TASK STATEMENT
In the post about Donald Trump's aircraft noise lawsuit, what word does the lawsuit use, alongside "deliberate," to describe the airport director's actions?

DOCUMENT TEXT

..............................

Donald Trump Files $100 Million Lawsuit Over Aircraft Noise

I’ve never been especially sympathetic to noise complaints from homeowners and businesses in areas surrounding airports.

Except in some very unique circumstances (there aren’t a whole lot of new airports these days, especially close-in to residential areas),

  • People objecting to noise knew the airport was there when they bought property
  • The price of the property reflected the location of the airport
  • They also get the convenience of the airport, and indeed proximity to the airport enhances the value of commercial property in many cases.

If you own property near an airport it’s going to be noisy. And planes are much quieter than they used to be.

I’m even less sympathetic when the person who is complaining is Donald Trump. He has his own 757. So he contributes to noise. And he’s a guy that’s attempted to use local government power to take a home away from a senior citizen so he could have a parking lot.

So he reaches the level of absurdity, as Trump does, when he files a lawsuit against Palm Beach County claiming that the director of Palm Beach International Airport,

[H]as successfully pressured the Federal Aviation Administration to have controllers direct almost all flights due east, directly above Mar-a-Lago, the lawsuit claims. It calls the actions “deliberate and malicious.”

He claims that he’s being singled out for noise above the historic club that he owns as retribution for the past lawsuits he’s filed against the County and airport. (He’s also engaged the region in lawsuits over the flagpole on the estate, which was about twice as high as zoning rules permitted.)

..............................

DATASET EXTRACT

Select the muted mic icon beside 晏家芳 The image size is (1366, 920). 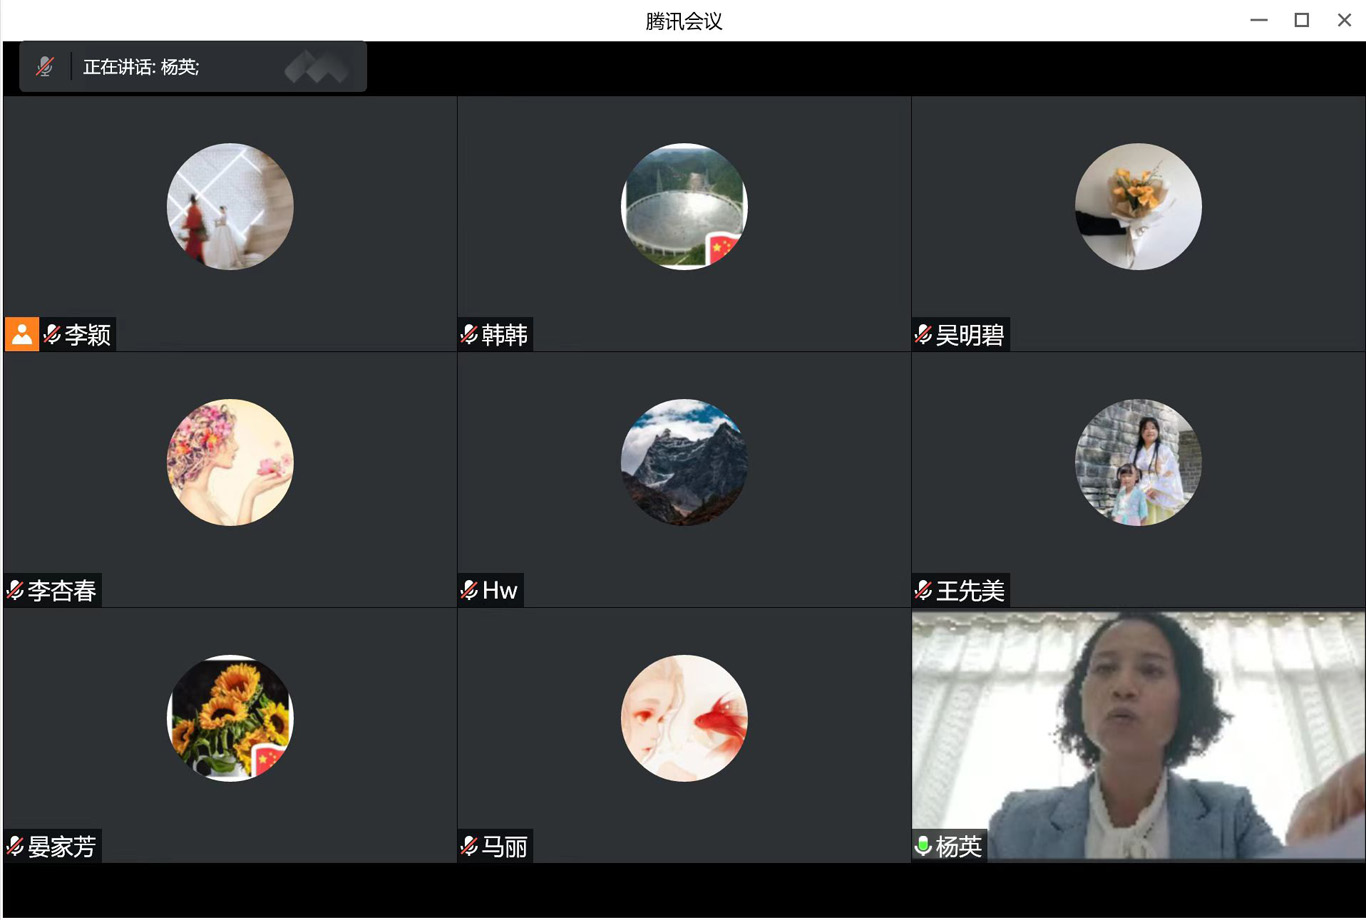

..............................

WORKED ANSWER
"Malicious."